Em uma forma diferente daquela utilizada neste trabalho, ou seja, outros autores empregaram o método tetrapolar16, na qual são posicionados quatro eletrodos e as correntes de média frequência são moduladas dentro do paciente, nesse caso, houve alteração do limiar doloroso em dermátomos. Contudo, difere da forma comumente aplicada para a terapia combinada, na qual um eletrodo é posicionado diretamente no paciente e o transdutor ultrassônico funciona como o outro eletrodo, ou seja, de forma bipolar.
O ultrassom terapêutico é outra modalidade bastante utilizada na prática clínica, com finalidade de aumentar o metabolismo local e com isso acelerar processos químicos, como a inflamação e reparo17. Mas, também por ações térmicas e não térmicas, pode produzir redução de quadros devido ao aumento do limiar de despolarização de fibras nervosas18-20.
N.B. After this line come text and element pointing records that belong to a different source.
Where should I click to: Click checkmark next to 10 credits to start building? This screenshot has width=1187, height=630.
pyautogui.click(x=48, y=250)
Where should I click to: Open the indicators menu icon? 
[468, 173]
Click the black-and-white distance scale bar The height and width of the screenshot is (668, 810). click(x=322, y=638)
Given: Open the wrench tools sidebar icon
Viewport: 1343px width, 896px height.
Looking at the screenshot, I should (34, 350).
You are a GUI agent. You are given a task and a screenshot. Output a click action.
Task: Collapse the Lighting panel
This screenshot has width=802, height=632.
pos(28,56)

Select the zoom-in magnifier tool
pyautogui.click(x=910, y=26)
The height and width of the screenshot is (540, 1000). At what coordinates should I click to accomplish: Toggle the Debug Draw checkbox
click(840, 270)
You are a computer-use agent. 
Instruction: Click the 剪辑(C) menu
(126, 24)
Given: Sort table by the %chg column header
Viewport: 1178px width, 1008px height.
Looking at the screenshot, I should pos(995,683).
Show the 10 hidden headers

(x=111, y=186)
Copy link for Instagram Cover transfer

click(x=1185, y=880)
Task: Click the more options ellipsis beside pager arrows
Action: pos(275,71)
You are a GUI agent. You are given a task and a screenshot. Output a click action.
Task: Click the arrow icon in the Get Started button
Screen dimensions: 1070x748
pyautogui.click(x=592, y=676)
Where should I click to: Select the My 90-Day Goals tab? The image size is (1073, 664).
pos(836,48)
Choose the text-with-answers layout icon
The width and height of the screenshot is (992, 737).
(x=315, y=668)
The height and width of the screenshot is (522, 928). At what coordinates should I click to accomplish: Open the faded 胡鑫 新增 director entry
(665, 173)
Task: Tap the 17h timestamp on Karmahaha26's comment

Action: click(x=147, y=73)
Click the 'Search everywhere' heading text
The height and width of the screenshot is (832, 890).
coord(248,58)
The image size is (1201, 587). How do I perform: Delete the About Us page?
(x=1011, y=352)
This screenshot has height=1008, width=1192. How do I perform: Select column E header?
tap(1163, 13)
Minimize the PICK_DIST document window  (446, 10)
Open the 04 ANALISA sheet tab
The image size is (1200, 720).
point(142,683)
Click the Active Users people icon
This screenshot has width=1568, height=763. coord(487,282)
Dois estudos apontaram resultados positivos em pacientes com fibromialgia tratados pela TC. Almeida et al.21 utilizaram essa modalidade em pacientes com fibromialgia, com parâmetros da interferencial de 4 KHz, 100 Hz de AMF, com intensidade no limiar sensitivo, e ultrassom de 1MHz, dose pulsada de 2,5W/cm2 (sem especificar o ciclo de trabalho), e observaram que após 12 sessões ocorreu melhora no sono (subjetiva e objetivamente), fadiga matinal, na intensidade da dor e número detender points. Resultado semelhante foi observado por Moretti et al.22 no qual observaram que uma ou duas terapias semanais (com parâmetros semelhantes ao estudo anterior, mas com ciclo do ultrassom especificado em 20%), foram eficazes para reduzir a dor, além de melhorar a qualidade de vida e do sono. Ressalta-se que no presente estudo os voluntários não apresentavam quadro álgico inicialmente, sendo que os parâmetros da terapia foram levemente diferentes aos já descritos, não para a interferencial, mas para o ultrassom, que foi contínuo, com dose de 0,4W/cm2. Ou seja, mesmo que no estudo de Moretti et al.22, a dose em média temporal (não citada) tenha sido 0,5W/cm2, o presente estudo utilizou uma densidade de potência um pouco menor, mas, com base no preconizado de utilizar doses não térmicas do ultrassom9.
Em relação à intensidade das TC e associada, foi observado diferença significativa entre ambas. A terapia associada iniciava com uma intensidade menor e ao decorrer do tempo ocorreram acomodações, necessitando assim com que a intensidade da corrente fosse elevada. Já a terapia combinada iniciava-se com uma intensidade mais elevada, ocorrendo menos acomodações, acarretando menor intensidade final. Contudo, visualizou-se, diferente do citado na literatura9, que a terapia combinada apesar de ter produzido menor número de acomodações, também sofreu tal fenômeno, inclusive iniciando com intensidade superior àquela observada quando as terapias foram simplesmente sobrepostas.
Não houve diferença significativa entre os limiares dolorosos, mas sim entre a intensidade e a acomodação das correntes. A terapia combinada, apesar de ter apresentado menor número de acomodações, produziu também esse fenômeno, e necessitou, inicialmente, maior intensidade da corrente.